Significaria mais inflação, recessão, queda de salário real e piora na
distribuição de renda.
Indicar um déficit primário no Orçamento (em vez de superávit) para o ano
que vem significa admitir que o País não consegue decidir-se por um caminho que
evite o pior. E significa também que não há consenso para transformar um
desequilíbrio no presente em equilíbrio futuro. O resultado será uma dívida
crescente. E um risco Brasil maior. Nesse caso, as agências de classificação
provavelmente reduziriam o grau de investimento do País. Os investidores
reprecificariam os ativos brasileiros no mercado, o que resultaria em queda na
bolsa, depreciação do câmbio e juros maiores nos mercados.
A inflação viraria a solução, na falta de opção. A depreciação do real
aumentaria a inflação, o que reduziria as rendas, em termos reais. Os salários
não conseguiriam acompanhar a inflação, em razão da fraqueza no mercado de
trabalho. As rendas mais baixas sofreriam mais com o aumento da inflação por
estarem menos protegidas e consumirem parcela maior da renda.

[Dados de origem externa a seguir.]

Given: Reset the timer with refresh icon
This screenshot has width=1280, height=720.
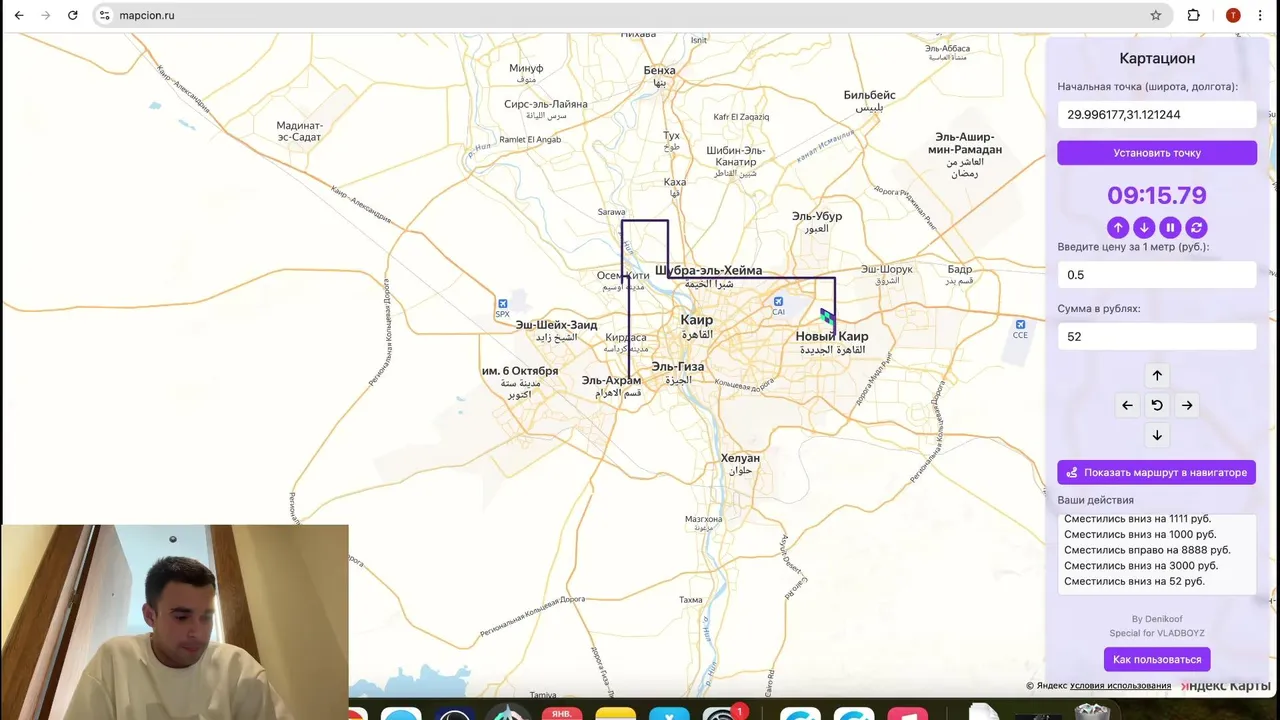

A inflação é o imposto regressivo que fecha as contas, à força. É a solução
clássica no Brasil do passado. As diversas lideranças neste país se recusam a
optar por outra solução.
E a solução do passado vai enfrentar as instituições do presente: há
metas de inflação e um Banco Central com responsabilidade para cumpri-las. Para
evitar uma inflação maior a atividade poderá sofrer mais. Na ausência do ajuste
via preços, a economia pode precisar ajustar ainda mais via quantidade.

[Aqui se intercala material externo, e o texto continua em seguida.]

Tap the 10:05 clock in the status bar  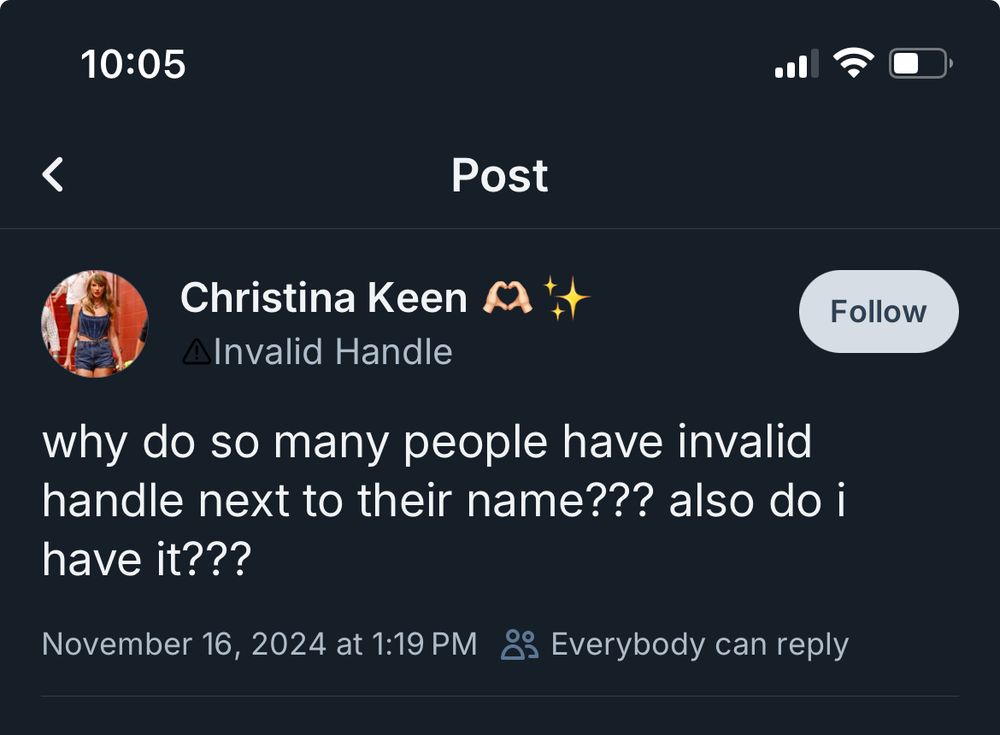[132, 63]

O próprio risco Brasil maior reduz o investimento, que derruba a
atividade, enfraquecendo o mercado de trabalho. Essa fraqueza destrói empregos
e induz a queda do salário real, o que diminui a massa salarial e o consumo. A
recessão poderia aprofundar-se.
A perda de renda real, que afeta desproporcionalmente os mais pobres,
impactaria a distribuição de renda e a nova classe média. O tão festejado PIB
do povo - dos dados da Pesquisa Nacional por Amostra de Domicílios (Pnad) -,
infelizmente, alcançaria o PIB dos economistas, como já era de esperar. A nova
classe média sofreria sendo empurrada para classe baixa, uma volta traumática.
O desenrolar acima seria a efetiva saída por não optar. Mas qual é a
verdadeira alternativa?
No presente, cortar mais gastos é visto como muito difícil, assim como
diminuir benefícios é visto como impopular e quase impossível. Mas aumentar a
inflação, perder o grau de investimento, aprofundar a recessão e piorar a
distribuição de renda, essa é uma opção válida?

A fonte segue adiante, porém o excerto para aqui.